A group of researchers supervised by associate professor Dr. Alma Zernecke at Würzburg University, together with a team led by life scientist Dr. Yvonne Döring at LMU, has now shown how pDCs promote the development of atherosclerosis. "This could be the reason why patients with autoimmune diseases like psoriasis or systemic lupus erythematodes (SLE) develop atherosclerosis more frequently", Zernecke explains. "Indeed, both disorders feature overactive pDCs." pDCs respond to DNA released from damaged and dying cells by secreting interferon proteins which stimulate the immune reactions against some of the body's own proteins - a reaction typical for autoimmune diseases.
The new study shows that stimulation of pDCs by a specific DNA-protein contributes to the progression of atherosclerosis.

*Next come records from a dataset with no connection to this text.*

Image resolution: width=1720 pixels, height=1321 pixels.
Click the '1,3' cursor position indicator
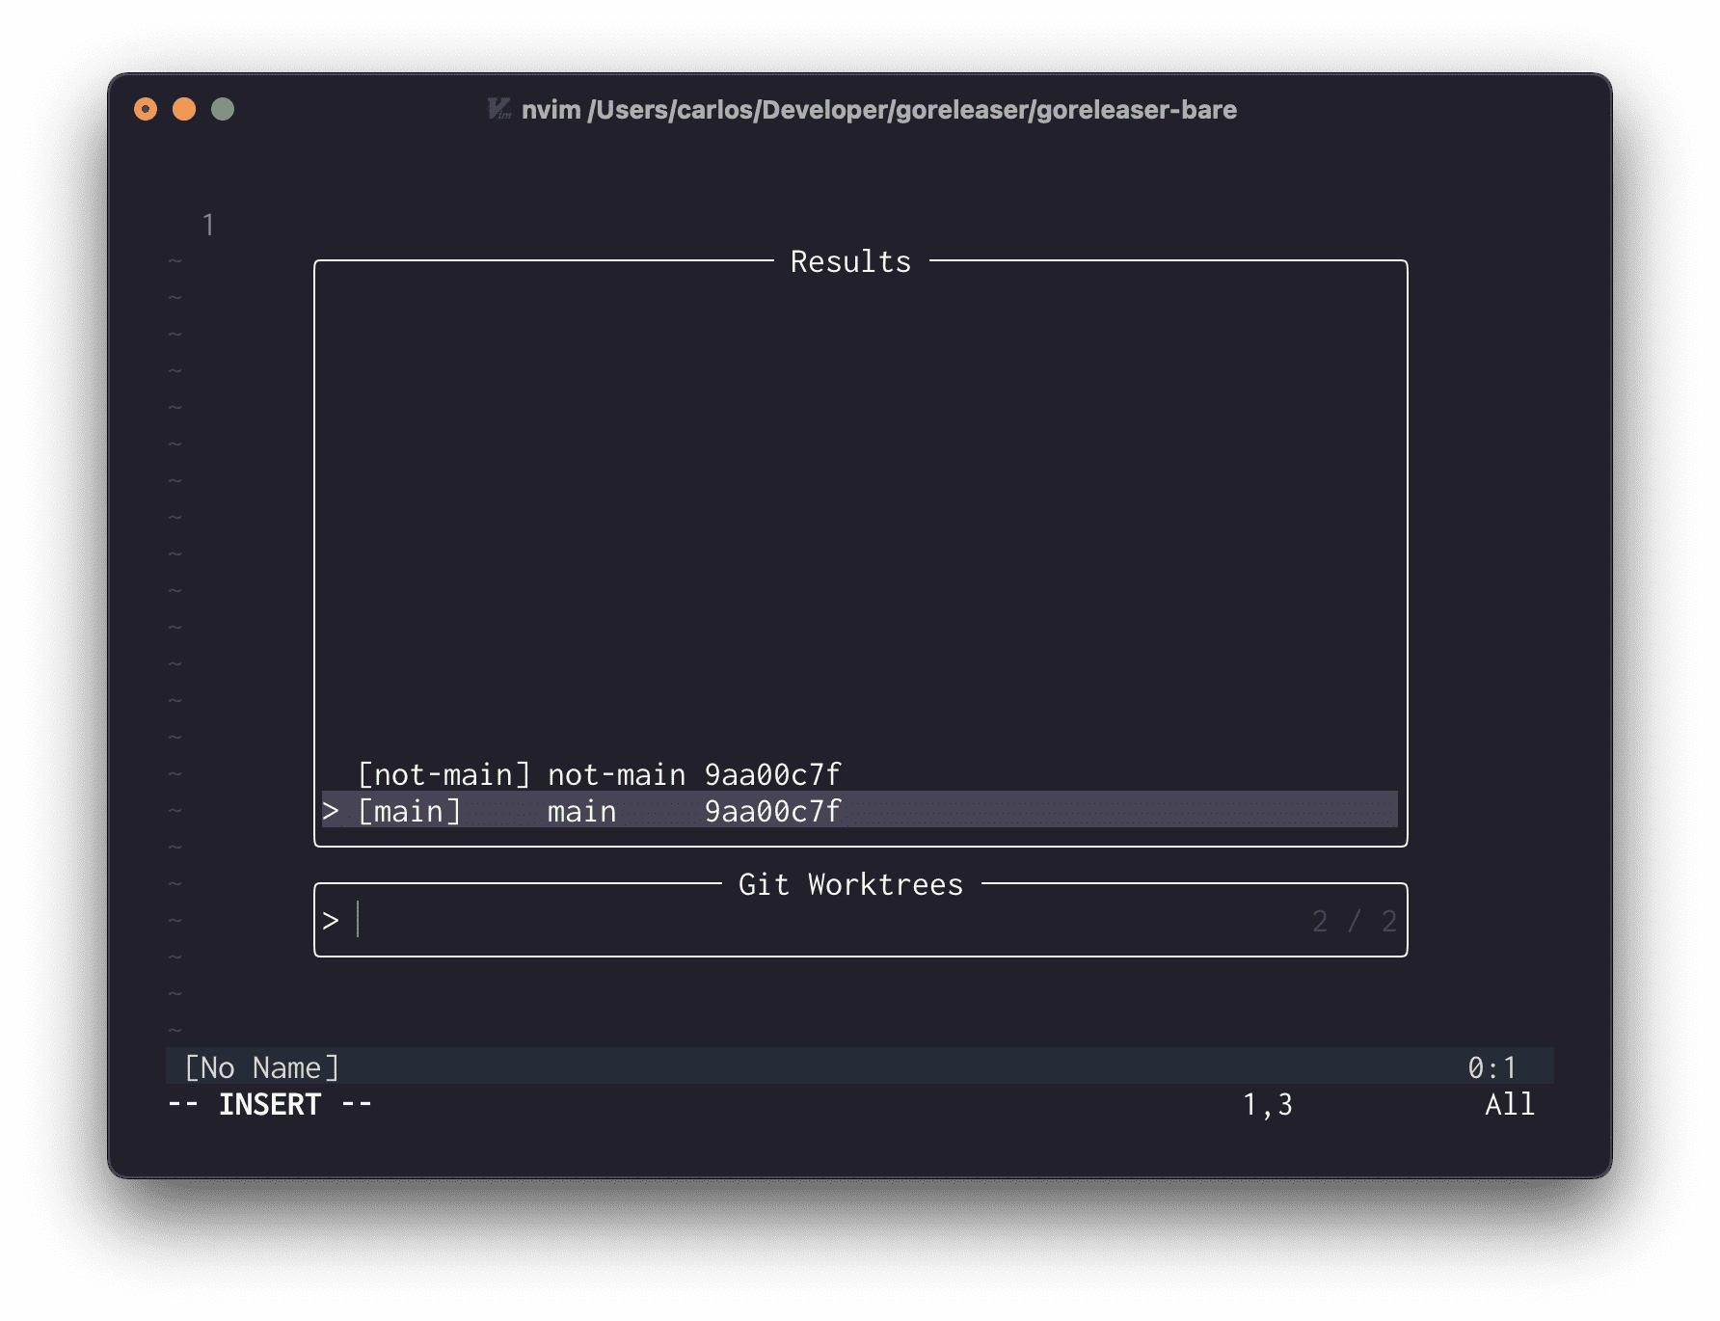(x=1268, y=1104)
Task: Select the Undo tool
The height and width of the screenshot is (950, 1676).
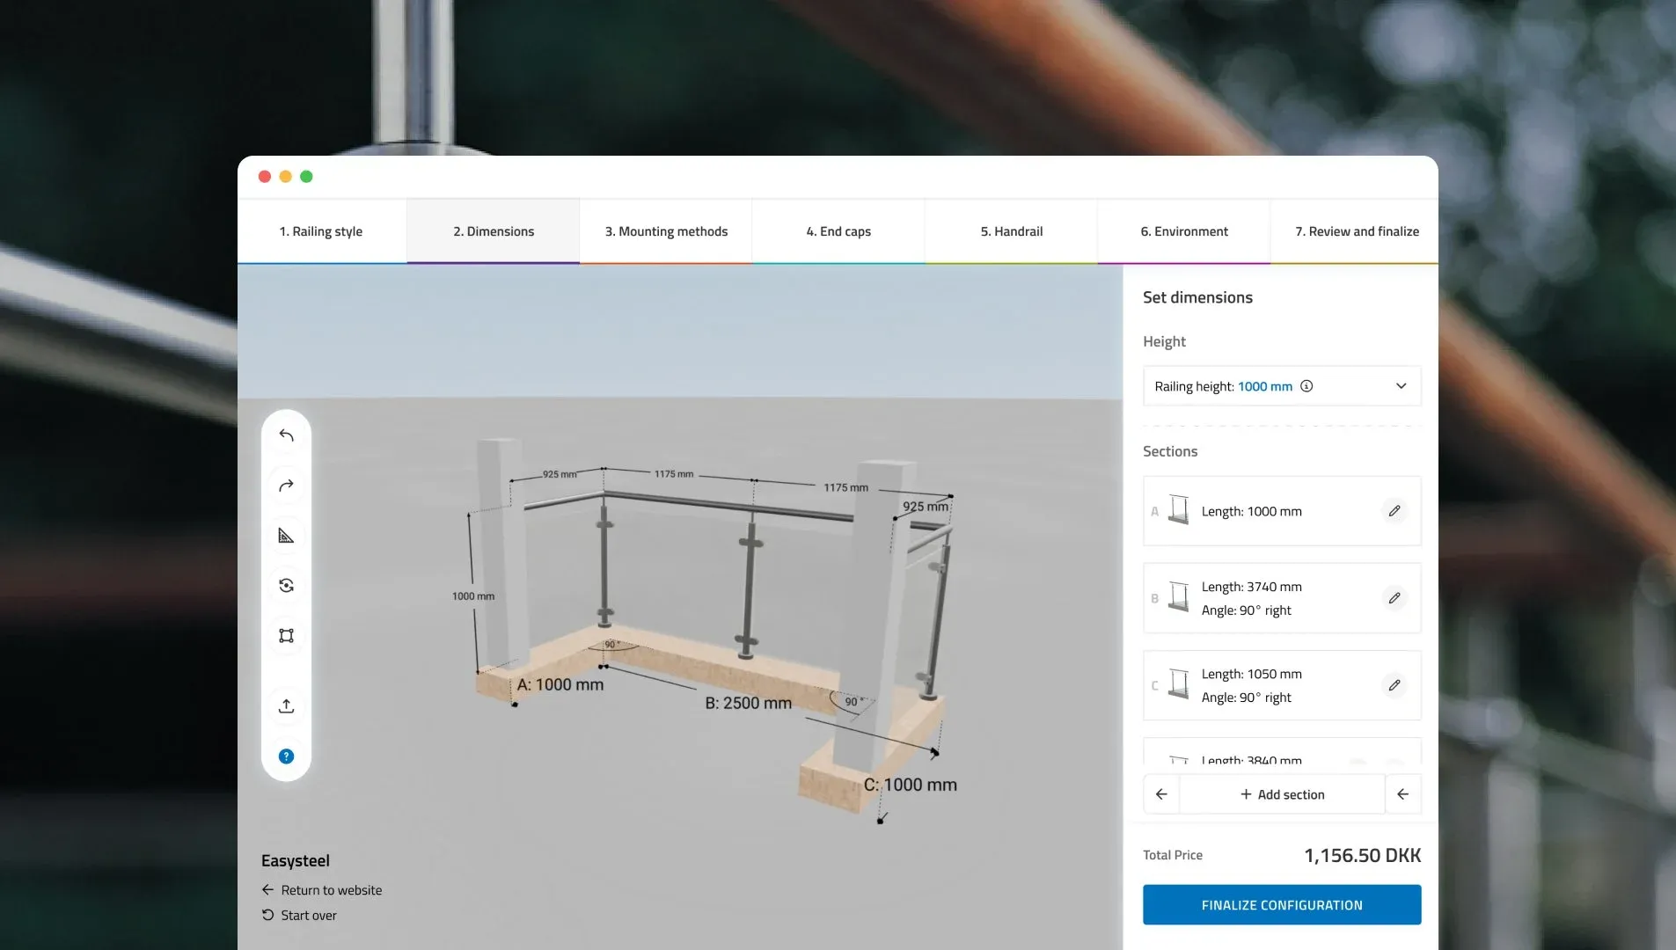Action: [x=286, y=434]
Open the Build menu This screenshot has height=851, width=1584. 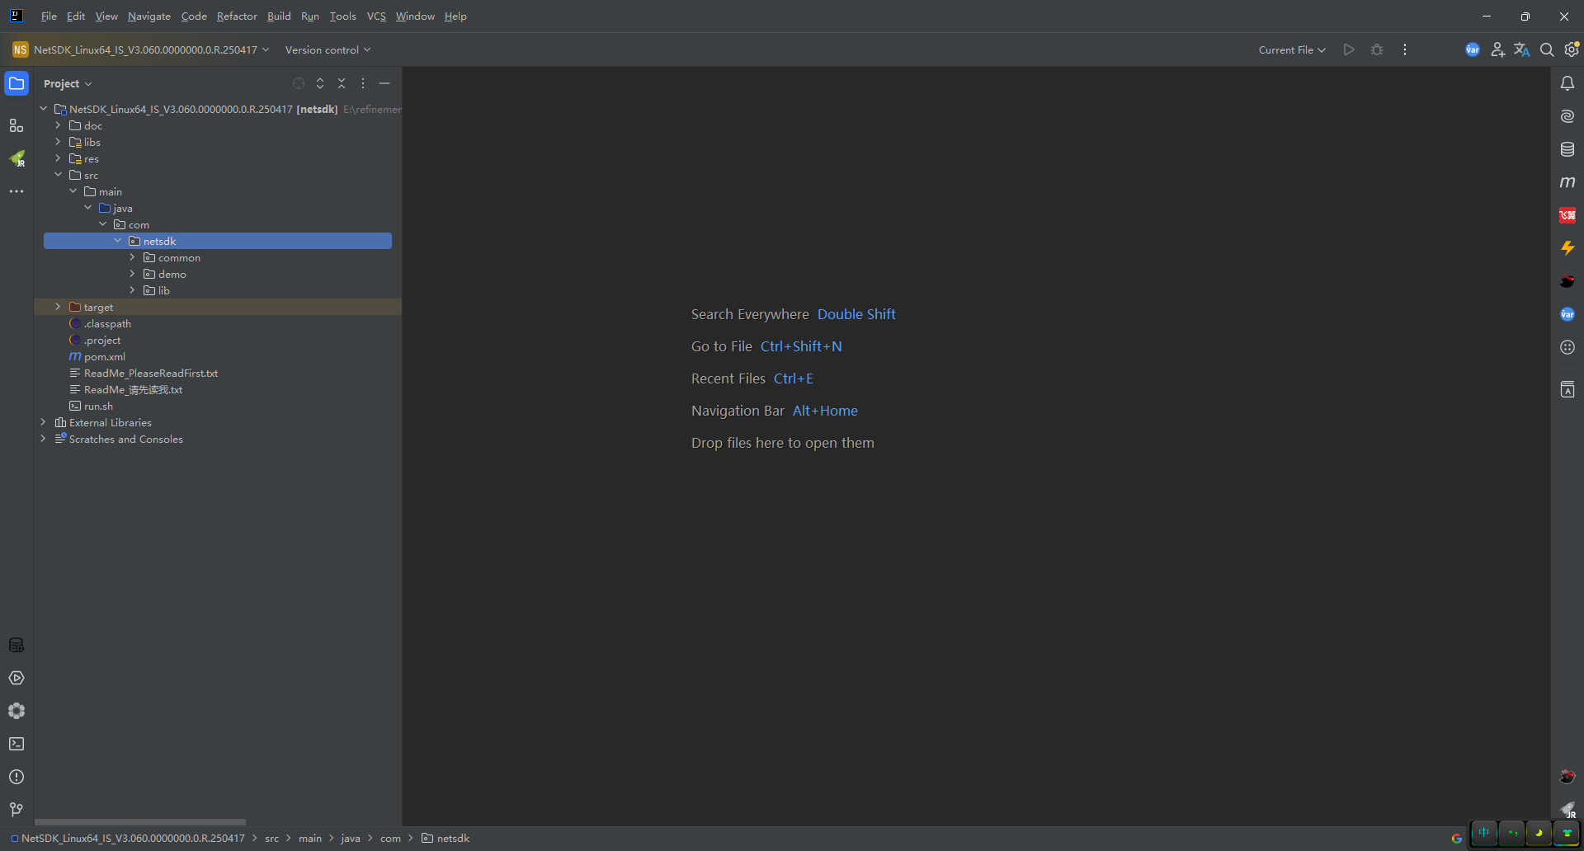pos(279,16)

The findings may entail new treatment strategies for an entire spectrum of conditions that are associated with chronic inflammatory reactions.
Using laboratory mice as an experimental model, the researchers were able to show that pDCs contribute to early steps in the formation of athersclerotic lesions in the blood vessels. Stimulation of pDCs causes them to secrete large amounts of interferons, proteins that strongly stimulate inflammatory processes. The protein that induces the release of interferons is produced by immune cells that accumulate specifically at sites of inflammation, and mice that are unable to produce this protein also have fewer plaques. Furthermore, stimulation of pDCs leads to an increase in the numbers of macrophages present in plaques. Macrophages normally act as a clean-up crew, removing cell debris and fatty deposits by ingesting them. However, they can also "overindulge", taking in more fat than they can digest. When this happens, they turn into so-called foam cells that promote rather than combat atherosclerosis.
According to this model, the stimulation of pDCs provides the link between atherosclerosis and autoimmune diseases. (© Ludwig Maximilians University Munich)